**AIM OF THE EXERCISE**
Gather every line of the listing below that contains the string "Scientology". Letter case matters.

Listing for locating described items

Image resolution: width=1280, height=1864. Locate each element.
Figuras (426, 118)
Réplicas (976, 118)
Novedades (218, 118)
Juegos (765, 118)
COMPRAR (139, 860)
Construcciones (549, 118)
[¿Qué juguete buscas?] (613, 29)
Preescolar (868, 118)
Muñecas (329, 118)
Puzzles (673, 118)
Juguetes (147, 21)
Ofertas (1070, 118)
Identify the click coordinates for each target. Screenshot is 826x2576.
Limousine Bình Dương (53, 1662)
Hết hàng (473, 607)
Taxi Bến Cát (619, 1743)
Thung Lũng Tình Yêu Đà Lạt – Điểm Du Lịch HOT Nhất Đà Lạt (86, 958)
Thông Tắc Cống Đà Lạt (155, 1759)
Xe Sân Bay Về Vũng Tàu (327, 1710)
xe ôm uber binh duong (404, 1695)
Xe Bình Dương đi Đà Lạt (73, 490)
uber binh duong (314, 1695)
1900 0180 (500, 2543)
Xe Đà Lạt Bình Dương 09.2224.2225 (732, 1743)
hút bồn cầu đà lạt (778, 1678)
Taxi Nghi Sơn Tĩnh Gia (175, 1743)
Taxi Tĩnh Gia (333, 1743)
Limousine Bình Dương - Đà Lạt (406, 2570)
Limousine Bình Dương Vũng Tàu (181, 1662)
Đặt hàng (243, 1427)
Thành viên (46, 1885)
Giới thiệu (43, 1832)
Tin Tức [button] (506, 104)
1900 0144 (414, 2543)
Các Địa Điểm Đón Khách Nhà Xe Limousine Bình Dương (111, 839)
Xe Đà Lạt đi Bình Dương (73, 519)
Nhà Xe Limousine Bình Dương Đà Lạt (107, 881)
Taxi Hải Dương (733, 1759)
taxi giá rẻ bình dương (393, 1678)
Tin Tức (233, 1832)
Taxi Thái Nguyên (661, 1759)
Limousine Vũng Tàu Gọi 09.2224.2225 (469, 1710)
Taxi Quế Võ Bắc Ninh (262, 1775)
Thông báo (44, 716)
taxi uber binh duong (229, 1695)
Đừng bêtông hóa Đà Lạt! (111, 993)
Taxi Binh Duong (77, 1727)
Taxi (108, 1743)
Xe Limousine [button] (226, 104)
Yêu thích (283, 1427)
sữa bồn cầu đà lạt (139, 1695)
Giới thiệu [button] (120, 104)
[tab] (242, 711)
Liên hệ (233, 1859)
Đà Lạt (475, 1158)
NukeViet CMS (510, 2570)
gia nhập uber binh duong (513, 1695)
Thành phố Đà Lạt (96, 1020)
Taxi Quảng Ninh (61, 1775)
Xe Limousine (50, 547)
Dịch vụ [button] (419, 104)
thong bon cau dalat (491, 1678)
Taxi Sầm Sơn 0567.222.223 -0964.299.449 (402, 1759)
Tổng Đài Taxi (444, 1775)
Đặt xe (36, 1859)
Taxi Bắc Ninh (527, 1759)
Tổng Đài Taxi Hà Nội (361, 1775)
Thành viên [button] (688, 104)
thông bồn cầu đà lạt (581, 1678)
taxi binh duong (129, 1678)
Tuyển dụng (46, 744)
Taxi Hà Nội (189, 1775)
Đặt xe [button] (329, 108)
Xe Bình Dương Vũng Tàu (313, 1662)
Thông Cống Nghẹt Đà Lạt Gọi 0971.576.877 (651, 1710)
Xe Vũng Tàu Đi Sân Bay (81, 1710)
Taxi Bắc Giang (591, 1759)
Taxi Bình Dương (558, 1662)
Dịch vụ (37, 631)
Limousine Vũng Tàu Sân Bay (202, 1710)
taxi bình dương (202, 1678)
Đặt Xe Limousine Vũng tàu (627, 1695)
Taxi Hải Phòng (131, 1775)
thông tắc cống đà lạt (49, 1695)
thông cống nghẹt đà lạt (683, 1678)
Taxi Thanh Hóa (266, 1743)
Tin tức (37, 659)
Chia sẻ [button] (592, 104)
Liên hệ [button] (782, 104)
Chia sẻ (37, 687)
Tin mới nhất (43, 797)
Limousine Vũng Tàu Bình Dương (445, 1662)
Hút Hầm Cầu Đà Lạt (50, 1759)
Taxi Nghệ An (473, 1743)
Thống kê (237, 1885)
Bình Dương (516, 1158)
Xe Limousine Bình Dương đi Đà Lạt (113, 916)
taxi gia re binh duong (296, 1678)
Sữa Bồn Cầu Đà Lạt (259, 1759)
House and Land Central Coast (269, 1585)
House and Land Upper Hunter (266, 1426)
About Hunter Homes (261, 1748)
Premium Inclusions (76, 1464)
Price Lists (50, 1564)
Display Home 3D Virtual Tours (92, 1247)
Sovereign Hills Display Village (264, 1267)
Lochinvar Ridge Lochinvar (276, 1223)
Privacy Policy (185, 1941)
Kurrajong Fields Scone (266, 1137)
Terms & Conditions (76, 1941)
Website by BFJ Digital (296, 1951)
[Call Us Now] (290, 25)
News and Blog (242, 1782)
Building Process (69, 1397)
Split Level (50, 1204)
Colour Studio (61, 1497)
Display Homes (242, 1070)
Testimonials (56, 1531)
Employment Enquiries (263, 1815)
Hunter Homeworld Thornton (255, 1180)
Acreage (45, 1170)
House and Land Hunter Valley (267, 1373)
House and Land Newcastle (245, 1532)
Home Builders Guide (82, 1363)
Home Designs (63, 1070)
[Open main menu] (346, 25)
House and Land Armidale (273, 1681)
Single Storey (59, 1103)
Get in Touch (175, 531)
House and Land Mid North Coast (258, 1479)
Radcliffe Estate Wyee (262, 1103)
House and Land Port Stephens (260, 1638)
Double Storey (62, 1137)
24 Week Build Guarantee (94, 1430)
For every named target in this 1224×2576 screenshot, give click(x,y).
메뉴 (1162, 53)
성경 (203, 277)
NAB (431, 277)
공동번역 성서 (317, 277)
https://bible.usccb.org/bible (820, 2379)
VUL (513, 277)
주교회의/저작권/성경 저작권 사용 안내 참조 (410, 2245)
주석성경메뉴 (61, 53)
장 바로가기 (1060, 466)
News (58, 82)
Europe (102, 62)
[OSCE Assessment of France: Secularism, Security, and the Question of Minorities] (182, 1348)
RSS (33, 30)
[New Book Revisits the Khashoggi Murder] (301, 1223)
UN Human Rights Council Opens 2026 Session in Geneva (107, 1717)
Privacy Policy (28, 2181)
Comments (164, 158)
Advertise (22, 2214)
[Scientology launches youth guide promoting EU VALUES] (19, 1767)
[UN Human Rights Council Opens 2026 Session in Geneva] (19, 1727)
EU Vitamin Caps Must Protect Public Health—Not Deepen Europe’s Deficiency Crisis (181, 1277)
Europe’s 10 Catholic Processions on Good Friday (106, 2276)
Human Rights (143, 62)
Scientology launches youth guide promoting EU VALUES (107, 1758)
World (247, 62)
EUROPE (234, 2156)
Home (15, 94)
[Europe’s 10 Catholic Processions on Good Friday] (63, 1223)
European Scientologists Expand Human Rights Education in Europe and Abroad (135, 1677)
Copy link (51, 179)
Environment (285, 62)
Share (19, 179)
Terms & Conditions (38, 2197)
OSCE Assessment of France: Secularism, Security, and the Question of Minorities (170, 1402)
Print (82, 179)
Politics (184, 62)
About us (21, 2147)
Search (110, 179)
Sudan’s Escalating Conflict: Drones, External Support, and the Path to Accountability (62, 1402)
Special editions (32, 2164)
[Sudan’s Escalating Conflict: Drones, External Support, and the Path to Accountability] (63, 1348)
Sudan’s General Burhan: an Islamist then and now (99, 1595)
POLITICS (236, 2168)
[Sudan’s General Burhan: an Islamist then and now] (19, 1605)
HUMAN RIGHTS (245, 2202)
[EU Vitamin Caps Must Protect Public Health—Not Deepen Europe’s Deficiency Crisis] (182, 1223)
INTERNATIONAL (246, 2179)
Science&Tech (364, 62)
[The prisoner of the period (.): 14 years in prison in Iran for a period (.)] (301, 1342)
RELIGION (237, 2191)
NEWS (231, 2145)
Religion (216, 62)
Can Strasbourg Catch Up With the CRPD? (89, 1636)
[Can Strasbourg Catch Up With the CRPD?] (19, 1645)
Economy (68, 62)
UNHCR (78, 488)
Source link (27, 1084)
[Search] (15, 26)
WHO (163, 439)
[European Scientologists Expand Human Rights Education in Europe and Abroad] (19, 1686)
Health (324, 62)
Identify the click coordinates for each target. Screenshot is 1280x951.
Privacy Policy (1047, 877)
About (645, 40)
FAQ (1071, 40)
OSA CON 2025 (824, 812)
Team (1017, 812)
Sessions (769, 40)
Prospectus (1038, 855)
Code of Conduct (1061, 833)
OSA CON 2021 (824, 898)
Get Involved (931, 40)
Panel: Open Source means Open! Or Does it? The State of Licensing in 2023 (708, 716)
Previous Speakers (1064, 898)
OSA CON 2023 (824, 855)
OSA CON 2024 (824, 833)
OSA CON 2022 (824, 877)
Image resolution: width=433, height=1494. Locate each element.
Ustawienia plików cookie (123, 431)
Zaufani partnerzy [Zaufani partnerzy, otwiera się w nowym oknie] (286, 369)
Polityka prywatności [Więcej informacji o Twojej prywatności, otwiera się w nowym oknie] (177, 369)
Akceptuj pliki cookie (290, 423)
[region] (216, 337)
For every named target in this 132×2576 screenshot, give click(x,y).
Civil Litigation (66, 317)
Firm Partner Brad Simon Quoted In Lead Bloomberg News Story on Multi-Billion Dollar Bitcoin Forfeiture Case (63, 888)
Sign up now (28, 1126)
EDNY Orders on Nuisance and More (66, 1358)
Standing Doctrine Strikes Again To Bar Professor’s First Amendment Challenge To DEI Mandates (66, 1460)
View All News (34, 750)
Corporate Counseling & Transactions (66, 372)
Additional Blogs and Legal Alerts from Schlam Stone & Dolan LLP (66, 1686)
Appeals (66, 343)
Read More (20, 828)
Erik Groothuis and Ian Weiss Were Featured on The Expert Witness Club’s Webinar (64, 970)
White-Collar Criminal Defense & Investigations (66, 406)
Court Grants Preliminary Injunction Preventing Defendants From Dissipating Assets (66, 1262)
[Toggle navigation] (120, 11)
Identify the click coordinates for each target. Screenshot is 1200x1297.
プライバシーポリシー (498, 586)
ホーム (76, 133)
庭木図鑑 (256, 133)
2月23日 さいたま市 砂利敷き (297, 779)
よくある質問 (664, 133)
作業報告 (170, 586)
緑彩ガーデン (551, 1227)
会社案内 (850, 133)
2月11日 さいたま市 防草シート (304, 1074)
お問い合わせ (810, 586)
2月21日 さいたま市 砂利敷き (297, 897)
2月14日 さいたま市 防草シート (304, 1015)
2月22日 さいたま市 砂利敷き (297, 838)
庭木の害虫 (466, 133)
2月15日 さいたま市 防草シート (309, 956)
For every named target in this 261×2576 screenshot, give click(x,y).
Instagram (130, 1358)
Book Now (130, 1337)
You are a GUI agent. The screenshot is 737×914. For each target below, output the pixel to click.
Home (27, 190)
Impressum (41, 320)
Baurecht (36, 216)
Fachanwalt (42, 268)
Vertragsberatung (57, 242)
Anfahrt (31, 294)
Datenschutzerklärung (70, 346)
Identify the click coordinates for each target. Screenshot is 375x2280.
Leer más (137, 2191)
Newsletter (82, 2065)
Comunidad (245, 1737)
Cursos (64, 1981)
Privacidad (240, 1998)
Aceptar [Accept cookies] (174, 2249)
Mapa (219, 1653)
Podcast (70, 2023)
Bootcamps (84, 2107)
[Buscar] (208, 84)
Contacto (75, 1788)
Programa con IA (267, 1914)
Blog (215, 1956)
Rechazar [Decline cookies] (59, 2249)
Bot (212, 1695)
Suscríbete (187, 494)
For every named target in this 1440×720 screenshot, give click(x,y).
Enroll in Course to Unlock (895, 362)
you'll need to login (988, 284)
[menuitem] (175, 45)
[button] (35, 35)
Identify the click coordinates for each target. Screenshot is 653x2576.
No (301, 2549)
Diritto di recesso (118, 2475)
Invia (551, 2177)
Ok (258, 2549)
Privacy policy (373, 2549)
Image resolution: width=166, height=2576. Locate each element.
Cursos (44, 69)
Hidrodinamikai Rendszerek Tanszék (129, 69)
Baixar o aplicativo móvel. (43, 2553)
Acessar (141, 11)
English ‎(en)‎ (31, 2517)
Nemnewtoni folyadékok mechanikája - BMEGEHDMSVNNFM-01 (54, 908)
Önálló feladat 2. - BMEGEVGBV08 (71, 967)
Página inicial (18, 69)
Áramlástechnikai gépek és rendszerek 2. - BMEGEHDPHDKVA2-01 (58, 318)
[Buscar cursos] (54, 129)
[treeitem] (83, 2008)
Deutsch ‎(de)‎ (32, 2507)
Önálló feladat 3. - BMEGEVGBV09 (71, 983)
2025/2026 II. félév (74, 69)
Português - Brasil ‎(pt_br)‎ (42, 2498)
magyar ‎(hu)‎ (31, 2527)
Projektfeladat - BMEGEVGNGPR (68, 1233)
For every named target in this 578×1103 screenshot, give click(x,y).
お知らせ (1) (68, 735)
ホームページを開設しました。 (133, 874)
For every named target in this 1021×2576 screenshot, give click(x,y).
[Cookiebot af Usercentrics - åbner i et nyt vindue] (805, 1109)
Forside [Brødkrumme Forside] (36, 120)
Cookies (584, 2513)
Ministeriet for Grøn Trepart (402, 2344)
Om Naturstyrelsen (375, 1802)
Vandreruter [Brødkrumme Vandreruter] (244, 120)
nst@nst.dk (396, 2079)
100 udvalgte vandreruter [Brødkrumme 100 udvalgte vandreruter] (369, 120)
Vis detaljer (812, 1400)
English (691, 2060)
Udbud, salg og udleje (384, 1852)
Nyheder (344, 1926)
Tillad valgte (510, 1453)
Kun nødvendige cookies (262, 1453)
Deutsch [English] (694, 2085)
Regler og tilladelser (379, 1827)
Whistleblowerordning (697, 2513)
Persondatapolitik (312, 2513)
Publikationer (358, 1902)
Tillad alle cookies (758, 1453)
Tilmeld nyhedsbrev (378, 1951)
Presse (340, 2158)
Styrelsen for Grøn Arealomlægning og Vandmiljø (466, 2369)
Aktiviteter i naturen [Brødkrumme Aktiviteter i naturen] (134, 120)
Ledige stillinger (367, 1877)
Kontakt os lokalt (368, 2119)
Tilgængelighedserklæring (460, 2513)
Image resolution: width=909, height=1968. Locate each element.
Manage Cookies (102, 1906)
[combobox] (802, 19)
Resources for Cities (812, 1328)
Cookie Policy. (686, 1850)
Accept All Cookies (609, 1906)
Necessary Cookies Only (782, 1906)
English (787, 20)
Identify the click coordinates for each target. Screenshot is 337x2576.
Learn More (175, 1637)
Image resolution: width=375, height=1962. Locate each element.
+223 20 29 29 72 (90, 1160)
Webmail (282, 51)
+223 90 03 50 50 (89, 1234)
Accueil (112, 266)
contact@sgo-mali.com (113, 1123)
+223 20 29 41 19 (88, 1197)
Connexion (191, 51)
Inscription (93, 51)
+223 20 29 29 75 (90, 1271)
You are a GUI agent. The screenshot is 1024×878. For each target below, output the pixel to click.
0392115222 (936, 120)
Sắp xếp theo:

**THE ANSWER**
[Scientology launches youth guide promoting EU VALUES] (19, 1767)
Scientology launches youth guide promoting EU VALUES (107, 1758)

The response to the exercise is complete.